The window systems should not be up when you use printf() to debug a driver because its output will go to the console window. On



the Sun386i system, it is best to set the global variable newlog to 0. There is a second kernel print statement, uprintf(). uprintf(), however, is of little use to driver developers. It attempts to print to the current user tty as identified in the user structure, and prints to the console only if there's no current user tty (at which point it becomes identical to printf()). uprintf() cannot be called from lower-half routines, which run in interrupt context and cannot make any assumptions about the user structure (where uprintf() looks to determine the current user tty). uprintf() is most useful for production drivers, like tape drivers that encounter media errors, which want to report errors not to a programmer but to the user.

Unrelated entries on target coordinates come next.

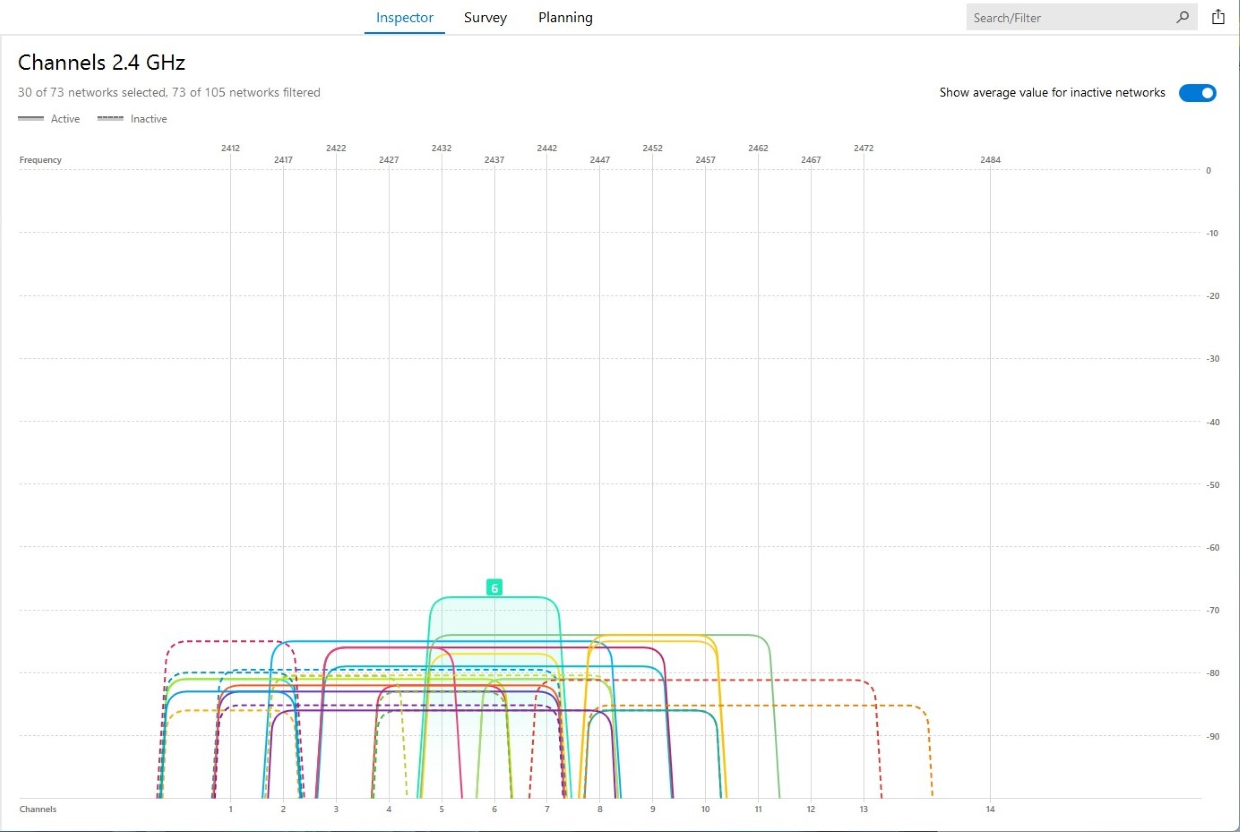Click the share icon in top-right corner
Image resolution: width=1240 pixels, height=832 pixels.
coord(1218,17)
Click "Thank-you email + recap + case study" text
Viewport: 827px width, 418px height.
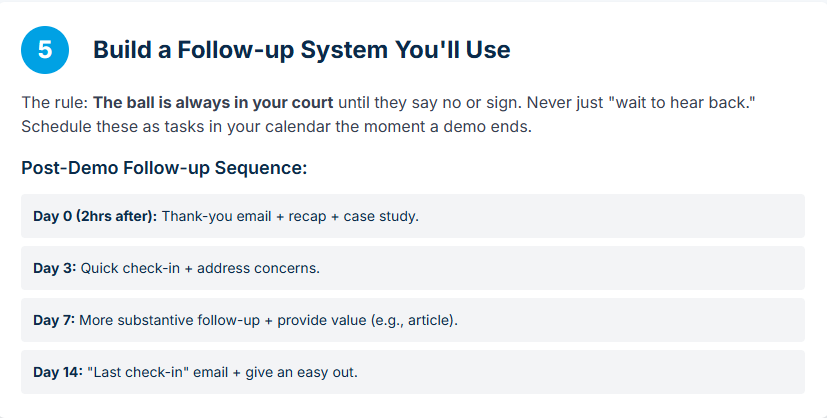290,216
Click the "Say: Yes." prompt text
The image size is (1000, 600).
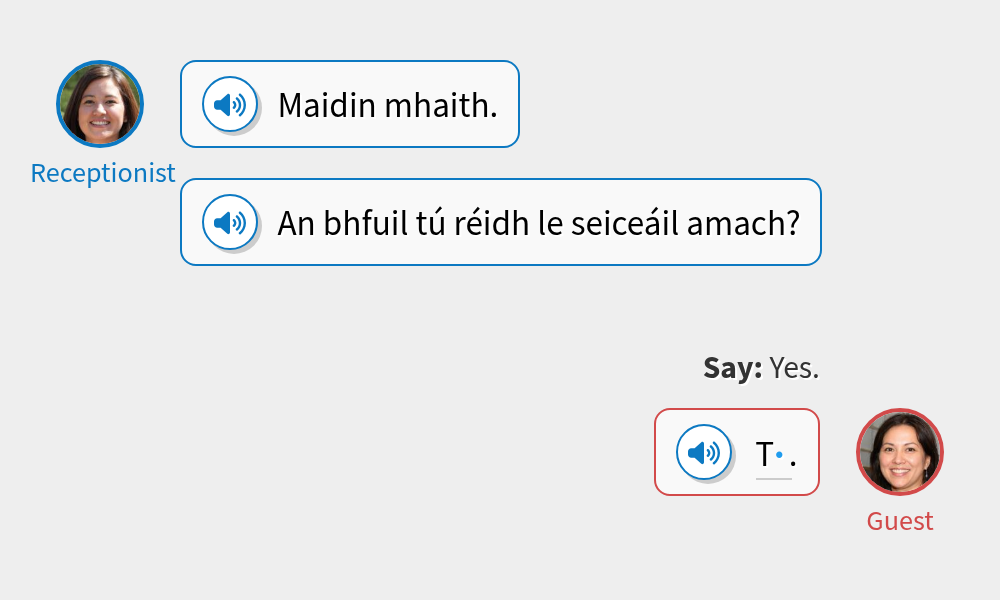tap(760, 367)
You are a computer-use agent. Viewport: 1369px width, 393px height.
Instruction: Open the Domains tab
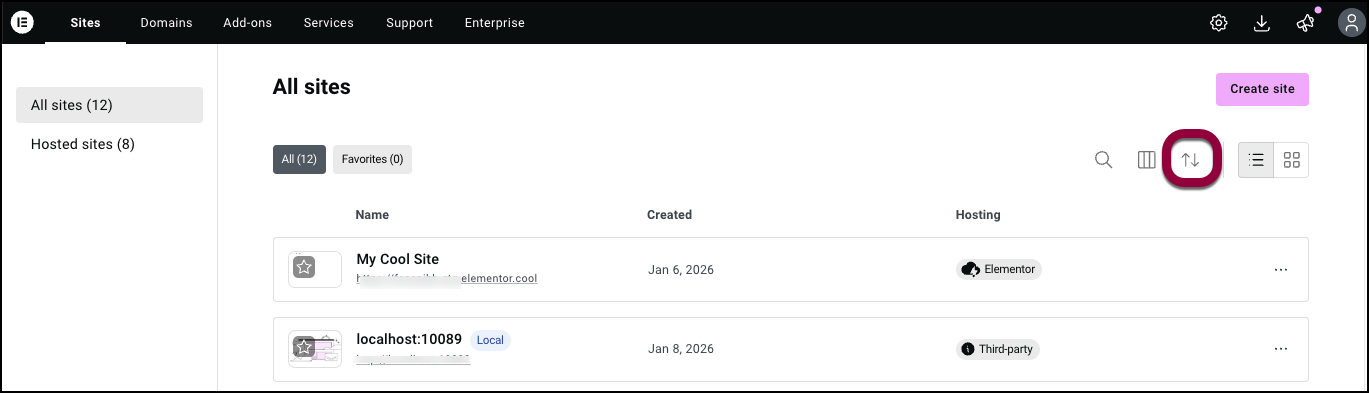click(x=166, y=23)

There are occasions in which the use of printf() (or uprintf()) statements will change the behavior of your driver. printf() statements, for example, can affect the timing of operations in the driver being tested as well as in other drivers. The output may be so slow relative to other device operations that interrupts are lost and system failures are introduced; thus, it is frequently impossible to synchronously trace a device interrupt routine. Driver code may begin to fail only when printf() s are introduced, or, even worse, only when printf() s are disabled. If you're debugging a tty driver, you may even face a situation where printf() -based tracing generates new calls to the driver being debugged. Thus, there are situations in which it cannot be used. In such situations, you should use kadb or the techniques suggested below in the section on Asynchronous Tracing.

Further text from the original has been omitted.